Whatever lies between the line with "Task: Click the repo" and the end of the data, both included, must be copied exactly and without pictures.

[Extracted information Boundary: Start]

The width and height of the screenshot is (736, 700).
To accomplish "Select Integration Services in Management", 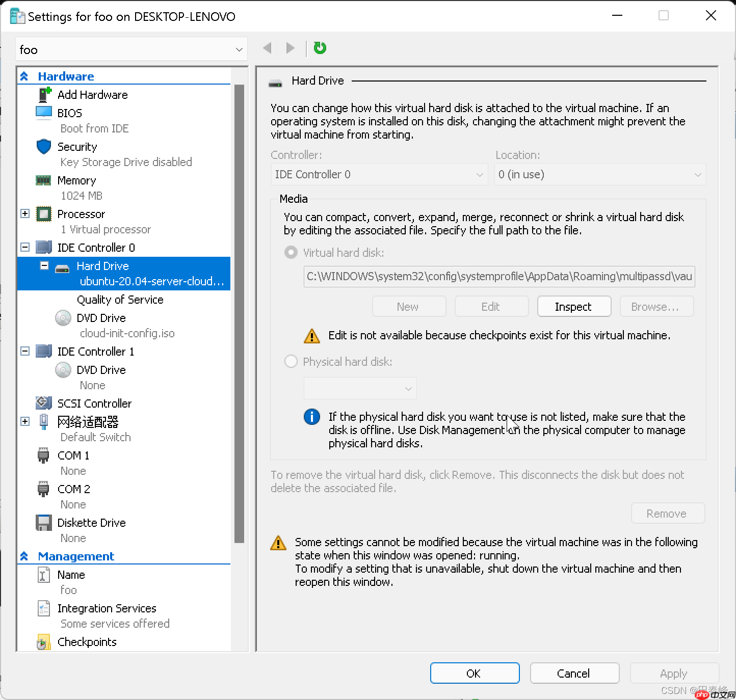I will tap(107, 608).
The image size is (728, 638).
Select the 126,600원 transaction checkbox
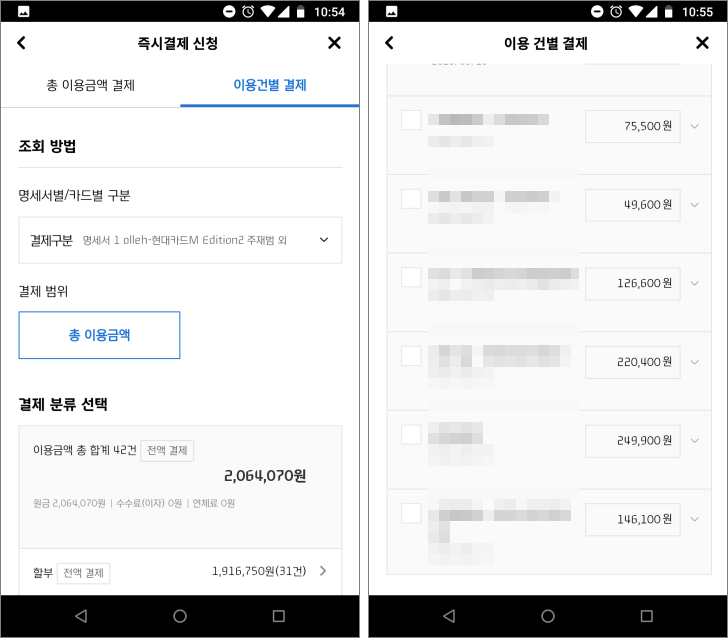411,277
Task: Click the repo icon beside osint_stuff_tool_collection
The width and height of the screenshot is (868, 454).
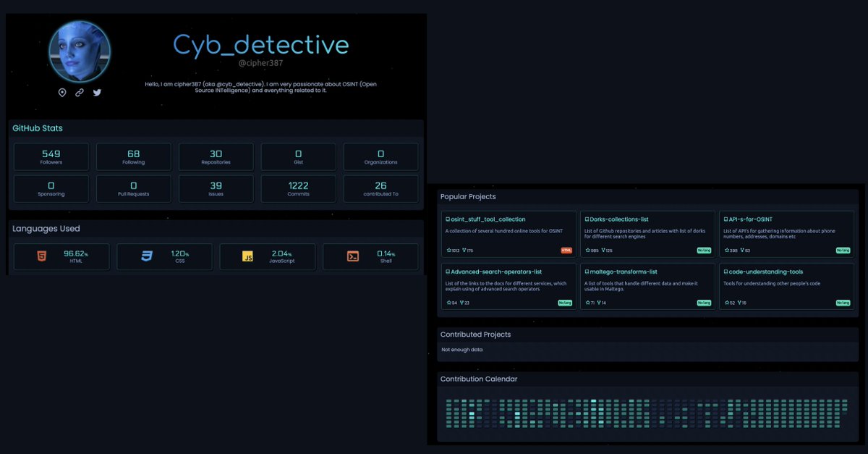Action: (447, 219)
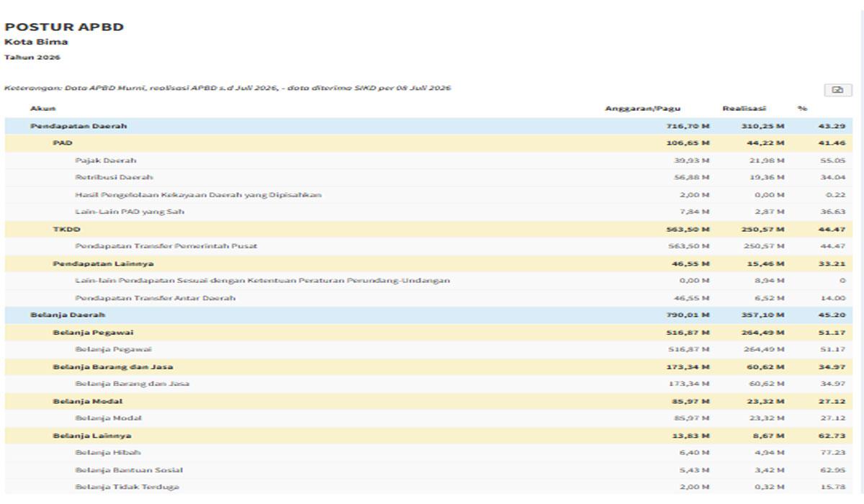Screen dimensions: 864x504
Task: Collapse the TKDD group row
Action: (x=429, y=229)
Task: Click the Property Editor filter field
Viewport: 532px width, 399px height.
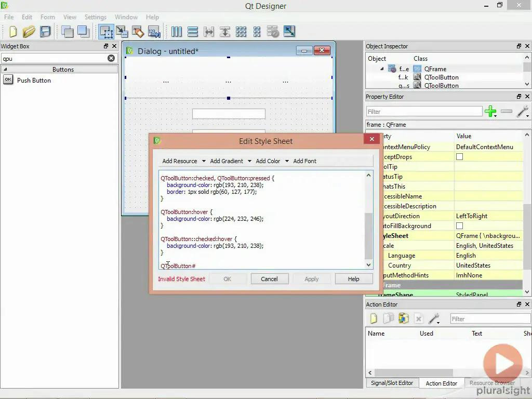Action: 424,111
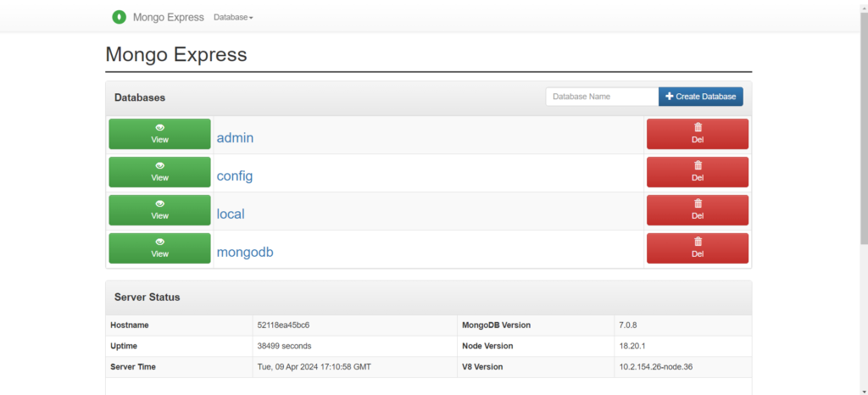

[Extracted information Boundary: End]

Answer to this problem:
Task: Click the repo icon beside osint_stuff_tool_collection
The width and height of the screenshot is (868, 454).
Action: (447, 219)
Screen dimensions: 864x504
Task: Collapse the TKDD group row
Action: (x=429, y=229)
Task: Click the Property Editor filter field
Viewport: 532px width, 399px height.
Action: 424,111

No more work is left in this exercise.